調整委員インタビュー③ 陽だまりの丘 なかむら内科 院長 中村 真潮 先生

陽だまりの丘 なかむら内科 院長
中村 真潮 先生
中村真潮先生 ①本研究の意義や本研究に期待することをお聞かせください。
 VTE治療におけるリバーロキサバンの有効性や安全性に関するデータは多数ありますが、ほとんどは海外で実施された研究によるものです。また、日本でも臨床研究は行われていますが、少数例でのデータしかありません。一方、リバーロキサバンの日本での用法用量は海外のものとは異なっています。このため、日本のVTE患者に対するリバーロキサバン治療の有効性や安全性の十分なデータが必要とされています。
 これまでのVTE治療はWFによる抗凝固療法が主流でしたが、近年、VTE患者の多くで新しく登場したDOACが使用されています。DOACの一つであるリバーロキサバンを用いて、日本で承認を得ている用法・用量で有効性や安全性を検討する本研究は、非常に意義の深い研究であると考えています。

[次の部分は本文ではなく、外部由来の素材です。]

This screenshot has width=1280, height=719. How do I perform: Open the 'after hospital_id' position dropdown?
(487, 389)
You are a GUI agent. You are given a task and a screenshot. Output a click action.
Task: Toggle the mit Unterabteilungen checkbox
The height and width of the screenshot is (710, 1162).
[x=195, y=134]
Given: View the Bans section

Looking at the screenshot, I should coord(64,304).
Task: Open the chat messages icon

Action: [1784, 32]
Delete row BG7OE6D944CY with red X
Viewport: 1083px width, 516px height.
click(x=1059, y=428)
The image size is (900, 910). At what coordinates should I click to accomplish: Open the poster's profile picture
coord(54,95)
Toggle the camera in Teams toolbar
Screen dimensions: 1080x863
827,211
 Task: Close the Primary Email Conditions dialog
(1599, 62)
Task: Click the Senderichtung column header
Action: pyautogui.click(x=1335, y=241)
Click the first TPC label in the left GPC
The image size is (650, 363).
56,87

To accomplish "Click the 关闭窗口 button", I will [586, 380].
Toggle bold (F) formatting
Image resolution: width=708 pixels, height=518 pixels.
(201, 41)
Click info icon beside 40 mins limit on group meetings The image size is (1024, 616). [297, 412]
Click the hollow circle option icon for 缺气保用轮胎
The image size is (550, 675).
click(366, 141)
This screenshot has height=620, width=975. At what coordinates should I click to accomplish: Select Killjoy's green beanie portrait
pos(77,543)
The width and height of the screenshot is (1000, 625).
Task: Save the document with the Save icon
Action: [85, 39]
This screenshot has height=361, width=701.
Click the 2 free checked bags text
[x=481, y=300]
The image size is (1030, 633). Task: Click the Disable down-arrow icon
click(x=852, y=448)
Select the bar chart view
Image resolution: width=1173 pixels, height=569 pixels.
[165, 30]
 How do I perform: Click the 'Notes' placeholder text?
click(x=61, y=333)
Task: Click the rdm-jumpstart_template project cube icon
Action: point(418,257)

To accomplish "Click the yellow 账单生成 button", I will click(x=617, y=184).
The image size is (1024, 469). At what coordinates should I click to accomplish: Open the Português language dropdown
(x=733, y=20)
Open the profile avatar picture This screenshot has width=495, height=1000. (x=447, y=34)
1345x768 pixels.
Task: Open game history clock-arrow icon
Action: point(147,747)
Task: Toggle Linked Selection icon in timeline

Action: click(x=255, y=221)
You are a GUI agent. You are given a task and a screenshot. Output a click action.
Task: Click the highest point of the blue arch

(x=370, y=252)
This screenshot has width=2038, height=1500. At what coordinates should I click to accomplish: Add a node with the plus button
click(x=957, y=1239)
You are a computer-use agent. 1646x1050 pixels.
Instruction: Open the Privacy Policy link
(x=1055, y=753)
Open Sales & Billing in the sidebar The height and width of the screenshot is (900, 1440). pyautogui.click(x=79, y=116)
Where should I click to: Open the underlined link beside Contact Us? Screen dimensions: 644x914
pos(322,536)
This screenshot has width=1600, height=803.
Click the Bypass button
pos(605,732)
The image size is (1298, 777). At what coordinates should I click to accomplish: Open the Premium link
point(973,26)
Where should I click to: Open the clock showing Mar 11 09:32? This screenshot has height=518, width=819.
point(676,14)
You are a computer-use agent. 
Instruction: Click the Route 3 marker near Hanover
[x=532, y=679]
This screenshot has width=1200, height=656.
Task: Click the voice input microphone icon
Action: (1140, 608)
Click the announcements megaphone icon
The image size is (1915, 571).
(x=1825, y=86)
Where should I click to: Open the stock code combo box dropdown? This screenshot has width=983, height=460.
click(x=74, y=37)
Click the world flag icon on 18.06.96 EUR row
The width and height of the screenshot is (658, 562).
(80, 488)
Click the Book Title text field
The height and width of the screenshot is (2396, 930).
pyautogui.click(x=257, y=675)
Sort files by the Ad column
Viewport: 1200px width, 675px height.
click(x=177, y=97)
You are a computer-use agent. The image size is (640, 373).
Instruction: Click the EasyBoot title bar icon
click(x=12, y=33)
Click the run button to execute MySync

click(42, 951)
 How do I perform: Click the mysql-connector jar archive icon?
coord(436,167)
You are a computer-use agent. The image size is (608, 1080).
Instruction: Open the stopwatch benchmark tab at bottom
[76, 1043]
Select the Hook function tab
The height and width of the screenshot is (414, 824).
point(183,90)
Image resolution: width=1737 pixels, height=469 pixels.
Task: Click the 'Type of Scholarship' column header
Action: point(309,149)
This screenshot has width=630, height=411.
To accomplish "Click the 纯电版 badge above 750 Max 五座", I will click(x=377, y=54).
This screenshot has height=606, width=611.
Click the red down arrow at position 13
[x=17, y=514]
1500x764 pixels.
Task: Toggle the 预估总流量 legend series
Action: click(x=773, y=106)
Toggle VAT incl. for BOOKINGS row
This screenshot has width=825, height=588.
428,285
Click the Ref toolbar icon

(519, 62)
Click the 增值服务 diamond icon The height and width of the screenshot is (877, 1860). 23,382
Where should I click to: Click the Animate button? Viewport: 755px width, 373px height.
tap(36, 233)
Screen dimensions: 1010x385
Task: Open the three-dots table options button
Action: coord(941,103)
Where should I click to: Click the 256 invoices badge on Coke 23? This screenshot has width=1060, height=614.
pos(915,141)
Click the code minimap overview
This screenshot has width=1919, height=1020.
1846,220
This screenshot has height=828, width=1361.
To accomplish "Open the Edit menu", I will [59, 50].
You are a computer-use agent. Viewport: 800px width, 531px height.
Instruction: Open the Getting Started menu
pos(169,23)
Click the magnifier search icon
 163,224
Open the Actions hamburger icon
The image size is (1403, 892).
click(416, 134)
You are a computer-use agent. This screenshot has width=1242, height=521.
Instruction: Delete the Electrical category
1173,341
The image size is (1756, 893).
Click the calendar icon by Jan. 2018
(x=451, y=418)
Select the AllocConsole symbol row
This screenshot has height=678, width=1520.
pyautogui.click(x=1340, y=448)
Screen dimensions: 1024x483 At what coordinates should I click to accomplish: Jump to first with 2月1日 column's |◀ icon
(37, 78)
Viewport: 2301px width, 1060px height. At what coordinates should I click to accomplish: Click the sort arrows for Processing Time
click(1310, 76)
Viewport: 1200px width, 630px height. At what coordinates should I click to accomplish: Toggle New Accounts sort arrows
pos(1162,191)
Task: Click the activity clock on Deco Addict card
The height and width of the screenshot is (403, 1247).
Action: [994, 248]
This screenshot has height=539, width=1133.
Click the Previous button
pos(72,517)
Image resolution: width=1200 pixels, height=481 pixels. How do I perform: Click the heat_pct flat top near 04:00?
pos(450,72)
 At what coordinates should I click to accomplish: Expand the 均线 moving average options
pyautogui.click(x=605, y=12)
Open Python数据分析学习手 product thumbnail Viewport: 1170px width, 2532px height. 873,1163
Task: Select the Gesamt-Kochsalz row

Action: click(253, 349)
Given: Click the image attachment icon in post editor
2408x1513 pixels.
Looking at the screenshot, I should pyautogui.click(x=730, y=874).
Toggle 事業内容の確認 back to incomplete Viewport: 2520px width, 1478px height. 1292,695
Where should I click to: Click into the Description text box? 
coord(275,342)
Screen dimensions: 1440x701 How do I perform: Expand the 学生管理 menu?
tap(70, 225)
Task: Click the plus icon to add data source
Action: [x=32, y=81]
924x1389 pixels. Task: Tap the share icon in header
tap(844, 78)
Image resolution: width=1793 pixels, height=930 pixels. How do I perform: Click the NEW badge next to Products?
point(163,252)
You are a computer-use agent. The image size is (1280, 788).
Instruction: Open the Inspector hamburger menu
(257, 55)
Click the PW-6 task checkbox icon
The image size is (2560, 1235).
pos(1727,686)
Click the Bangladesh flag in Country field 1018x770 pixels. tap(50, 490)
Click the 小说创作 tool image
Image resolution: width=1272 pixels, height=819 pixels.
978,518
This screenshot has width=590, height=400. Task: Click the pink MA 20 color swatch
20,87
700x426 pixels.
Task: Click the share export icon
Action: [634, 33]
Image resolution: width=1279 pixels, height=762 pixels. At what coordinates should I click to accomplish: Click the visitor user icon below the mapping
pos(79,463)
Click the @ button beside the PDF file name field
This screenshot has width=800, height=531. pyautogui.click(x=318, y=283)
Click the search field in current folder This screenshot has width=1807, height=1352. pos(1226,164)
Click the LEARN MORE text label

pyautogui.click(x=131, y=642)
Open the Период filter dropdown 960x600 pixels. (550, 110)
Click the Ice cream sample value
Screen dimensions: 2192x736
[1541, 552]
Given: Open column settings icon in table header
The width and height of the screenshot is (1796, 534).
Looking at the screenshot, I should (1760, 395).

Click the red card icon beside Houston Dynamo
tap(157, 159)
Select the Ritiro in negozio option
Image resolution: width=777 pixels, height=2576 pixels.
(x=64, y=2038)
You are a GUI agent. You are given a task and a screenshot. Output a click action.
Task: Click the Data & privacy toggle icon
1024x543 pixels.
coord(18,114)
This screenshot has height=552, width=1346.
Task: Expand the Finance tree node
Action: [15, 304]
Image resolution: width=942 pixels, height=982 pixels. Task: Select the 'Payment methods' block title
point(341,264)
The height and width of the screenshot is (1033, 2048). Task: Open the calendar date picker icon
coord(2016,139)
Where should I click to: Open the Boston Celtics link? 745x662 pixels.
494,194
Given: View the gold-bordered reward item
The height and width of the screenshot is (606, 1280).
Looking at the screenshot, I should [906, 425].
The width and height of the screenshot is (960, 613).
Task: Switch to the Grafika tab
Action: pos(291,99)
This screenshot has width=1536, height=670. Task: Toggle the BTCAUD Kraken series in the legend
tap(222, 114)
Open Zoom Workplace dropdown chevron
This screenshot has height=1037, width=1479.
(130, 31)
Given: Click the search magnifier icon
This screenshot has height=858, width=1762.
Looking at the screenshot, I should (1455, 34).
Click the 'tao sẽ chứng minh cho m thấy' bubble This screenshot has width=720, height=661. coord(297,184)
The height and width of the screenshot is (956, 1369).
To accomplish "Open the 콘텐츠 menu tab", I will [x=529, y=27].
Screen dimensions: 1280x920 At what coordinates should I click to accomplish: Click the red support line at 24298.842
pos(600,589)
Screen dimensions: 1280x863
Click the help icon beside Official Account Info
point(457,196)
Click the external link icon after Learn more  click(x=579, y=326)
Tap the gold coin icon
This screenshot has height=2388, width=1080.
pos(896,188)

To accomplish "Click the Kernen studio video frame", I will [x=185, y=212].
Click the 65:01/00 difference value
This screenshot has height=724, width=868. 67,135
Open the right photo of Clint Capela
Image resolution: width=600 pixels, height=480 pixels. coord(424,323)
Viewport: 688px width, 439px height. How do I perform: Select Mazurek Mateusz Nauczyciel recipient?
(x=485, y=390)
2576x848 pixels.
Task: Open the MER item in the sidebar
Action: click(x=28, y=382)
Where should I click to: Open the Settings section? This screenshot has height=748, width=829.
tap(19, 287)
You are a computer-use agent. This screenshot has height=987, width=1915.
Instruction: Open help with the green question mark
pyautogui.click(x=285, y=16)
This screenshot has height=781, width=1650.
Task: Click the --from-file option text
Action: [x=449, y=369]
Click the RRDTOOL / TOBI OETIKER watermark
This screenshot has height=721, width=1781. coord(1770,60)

②先生が本研究の参加医師でしたらどのような患者様をターゲットとして登録を進められるかお聞かせください。
 本研究は、実臨床下のさまざまな患者をエントリーする登録研究であるため、リバーロキサバンが投与された全てのVTE患者がターゲットになります。ただし、忙しい日常臨床の中で再発や出血のリスクの高いVTE患者の情報管理を行うことは容易ではありません。よって、まずはリスクの低いVTE患者を登録ターゲットとし、徐々にリスクの高い患者のエントリーも視野に入れて進められてはいかがでしょうか。

③参加施設の先生方へメッセージをお願い致します。
 これまでは私たちは、海外のデータに頼ったVTE治療を行ってきました。しかし、海外と比べて日本人の体格や体質、さらに経済状況等は大きく異なります。このため、日本人や日本の医療環境に適したVTEの治療法を確立する必要があります。
 本研究の意義にご賛同された一人一人の先生方が主役として活躍いただき、日本人エビデンスの構築を推し進めていただけましたら幸いです。